## WHAT YOU HAVE TO DO
Everything from the line with "Screen dimensions: 469x357" to the last line of the material below is what to reproduce, exactly and with no other lines.
# # # # #
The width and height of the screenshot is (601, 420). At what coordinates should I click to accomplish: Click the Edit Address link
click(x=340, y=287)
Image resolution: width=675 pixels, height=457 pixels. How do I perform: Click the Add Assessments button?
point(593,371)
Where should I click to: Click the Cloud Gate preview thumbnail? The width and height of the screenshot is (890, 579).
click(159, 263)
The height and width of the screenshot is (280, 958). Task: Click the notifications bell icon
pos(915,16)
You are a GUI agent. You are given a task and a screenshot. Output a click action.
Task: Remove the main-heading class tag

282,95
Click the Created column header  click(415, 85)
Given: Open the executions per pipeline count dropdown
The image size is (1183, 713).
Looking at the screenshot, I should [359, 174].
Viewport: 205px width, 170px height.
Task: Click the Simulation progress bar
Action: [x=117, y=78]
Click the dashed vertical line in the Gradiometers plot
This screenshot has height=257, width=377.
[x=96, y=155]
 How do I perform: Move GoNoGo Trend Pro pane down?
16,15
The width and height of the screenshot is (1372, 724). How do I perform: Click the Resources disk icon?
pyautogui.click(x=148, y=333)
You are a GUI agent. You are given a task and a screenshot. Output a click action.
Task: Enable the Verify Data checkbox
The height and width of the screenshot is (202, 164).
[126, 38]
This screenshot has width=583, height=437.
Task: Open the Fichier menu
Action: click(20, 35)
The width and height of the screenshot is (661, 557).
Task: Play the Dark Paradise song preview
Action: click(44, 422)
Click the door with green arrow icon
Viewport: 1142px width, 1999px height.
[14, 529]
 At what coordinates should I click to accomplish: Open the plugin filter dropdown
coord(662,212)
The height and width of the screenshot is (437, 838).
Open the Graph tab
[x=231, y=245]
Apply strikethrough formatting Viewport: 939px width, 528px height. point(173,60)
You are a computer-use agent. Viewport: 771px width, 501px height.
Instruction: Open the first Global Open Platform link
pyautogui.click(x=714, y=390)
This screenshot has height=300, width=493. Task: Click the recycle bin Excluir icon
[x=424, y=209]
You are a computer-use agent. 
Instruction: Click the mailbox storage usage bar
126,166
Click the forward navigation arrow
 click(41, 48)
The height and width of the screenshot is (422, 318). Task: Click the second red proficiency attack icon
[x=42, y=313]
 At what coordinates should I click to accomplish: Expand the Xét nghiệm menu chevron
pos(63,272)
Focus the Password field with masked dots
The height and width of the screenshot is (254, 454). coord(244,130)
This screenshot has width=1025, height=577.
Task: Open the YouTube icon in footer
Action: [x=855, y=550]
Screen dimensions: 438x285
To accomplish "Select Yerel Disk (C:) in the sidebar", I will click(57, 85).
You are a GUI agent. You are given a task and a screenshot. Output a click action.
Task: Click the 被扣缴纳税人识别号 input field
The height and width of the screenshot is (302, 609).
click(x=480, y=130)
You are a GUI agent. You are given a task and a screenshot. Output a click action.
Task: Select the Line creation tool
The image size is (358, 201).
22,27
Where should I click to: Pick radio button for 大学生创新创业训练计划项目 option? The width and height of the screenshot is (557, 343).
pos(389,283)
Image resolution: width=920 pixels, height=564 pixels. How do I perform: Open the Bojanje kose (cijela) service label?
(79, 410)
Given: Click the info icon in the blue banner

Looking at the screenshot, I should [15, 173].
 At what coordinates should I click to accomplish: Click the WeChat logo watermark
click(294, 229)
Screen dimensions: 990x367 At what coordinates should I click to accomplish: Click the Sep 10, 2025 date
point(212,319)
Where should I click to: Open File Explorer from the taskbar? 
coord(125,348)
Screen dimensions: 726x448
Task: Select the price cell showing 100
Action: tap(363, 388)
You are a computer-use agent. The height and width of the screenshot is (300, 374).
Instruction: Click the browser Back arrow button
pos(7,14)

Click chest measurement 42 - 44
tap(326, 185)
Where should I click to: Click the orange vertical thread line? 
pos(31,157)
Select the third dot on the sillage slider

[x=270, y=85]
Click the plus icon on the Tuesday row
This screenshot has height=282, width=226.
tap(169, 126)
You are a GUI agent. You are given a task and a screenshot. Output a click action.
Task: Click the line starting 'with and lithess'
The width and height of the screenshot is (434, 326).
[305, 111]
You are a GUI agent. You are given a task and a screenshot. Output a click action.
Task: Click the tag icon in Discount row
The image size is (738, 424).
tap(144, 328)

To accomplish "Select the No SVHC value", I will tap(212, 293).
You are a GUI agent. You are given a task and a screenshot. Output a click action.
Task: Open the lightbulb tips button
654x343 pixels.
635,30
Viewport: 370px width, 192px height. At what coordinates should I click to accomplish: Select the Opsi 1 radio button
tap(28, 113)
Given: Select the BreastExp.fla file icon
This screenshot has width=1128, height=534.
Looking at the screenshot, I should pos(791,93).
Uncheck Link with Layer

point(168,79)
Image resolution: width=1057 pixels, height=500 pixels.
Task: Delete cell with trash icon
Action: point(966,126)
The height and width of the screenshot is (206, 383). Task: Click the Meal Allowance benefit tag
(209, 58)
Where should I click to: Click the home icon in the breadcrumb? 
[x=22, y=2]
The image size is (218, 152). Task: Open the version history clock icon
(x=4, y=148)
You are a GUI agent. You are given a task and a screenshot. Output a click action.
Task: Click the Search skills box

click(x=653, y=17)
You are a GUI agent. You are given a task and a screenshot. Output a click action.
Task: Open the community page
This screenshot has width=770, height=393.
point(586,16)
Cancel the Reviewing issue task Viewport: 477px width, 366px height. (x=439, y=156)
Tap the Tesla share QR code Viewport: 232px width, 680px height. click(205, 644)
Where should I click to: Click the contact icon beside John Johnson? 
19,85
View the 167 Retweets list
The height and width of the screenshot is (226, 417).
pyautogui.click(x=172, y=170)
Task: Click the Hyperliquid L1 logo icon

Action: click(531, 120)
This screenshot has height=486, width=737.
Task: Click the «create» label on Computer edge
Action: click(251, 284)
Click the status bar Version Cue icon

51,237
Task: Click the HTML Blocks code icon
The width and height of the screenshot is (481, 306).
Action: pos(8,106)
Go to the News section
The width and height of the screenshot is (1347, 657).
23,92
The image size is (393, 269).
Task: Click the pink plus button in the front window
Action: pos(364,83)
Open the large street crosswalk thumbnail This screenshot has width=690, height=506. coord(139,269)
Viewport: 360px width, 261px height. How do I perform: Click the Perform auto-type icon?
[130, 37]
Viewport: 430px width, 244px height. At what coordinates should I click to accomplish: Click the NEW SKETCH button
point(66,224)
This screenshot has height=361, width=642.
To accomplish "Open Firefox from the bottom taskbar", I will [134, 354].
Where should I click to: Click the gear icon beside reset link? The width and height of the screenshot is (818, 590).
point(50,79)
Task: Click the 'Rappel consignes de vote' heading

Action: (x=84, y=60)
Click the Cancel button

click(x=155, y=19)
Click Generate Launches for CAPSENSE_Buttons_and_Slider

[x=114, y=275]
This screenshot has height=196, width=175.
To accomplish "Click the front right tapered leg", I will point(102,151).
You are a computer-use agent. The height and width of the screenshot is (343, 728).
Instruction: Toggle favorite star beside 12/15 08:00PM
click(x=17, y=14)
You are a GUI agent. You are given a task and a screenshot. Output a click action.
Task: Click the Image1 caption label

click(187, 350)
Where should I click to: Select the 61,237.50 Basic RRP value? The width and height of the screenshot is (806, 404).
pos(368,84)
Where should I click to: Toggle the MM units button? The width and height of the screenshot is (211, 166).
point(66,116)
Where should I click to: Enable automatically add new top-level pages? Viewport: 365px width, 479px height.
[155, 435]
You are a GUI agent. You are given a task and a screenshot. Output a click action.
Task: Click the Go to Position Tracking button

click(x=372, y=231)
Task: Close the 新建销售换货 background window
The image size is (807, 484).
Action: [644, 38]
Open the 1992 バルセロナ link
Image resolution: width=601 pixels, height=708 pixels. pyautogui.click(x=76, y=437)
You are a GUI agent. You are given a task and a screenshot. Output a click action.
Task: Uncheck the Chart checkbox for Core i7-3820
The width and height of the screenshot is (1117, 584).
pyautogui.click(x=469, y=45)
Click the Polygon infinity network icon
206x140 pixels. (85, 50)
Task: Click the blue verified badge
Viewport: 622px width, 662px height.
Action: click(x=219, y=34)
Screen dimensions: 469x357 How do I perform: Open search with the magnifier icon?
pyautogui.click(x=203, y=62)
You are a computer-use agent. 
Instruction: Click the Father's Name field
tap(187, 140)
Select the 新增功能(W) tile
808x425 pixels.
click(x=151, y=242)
# # # # #
## EXPECTED OUTPUT
Screen dimensions: 469x357 How do I perform: Open search with the magnifier icon?
pyautogui.click(x=203, y=62)
You are a computer-use agent. 
Instruction: Click the Father's Name field
tap(187, 140)
Select the 新增功能(W) tile
808x425 pixels.
click(x=151, y=242)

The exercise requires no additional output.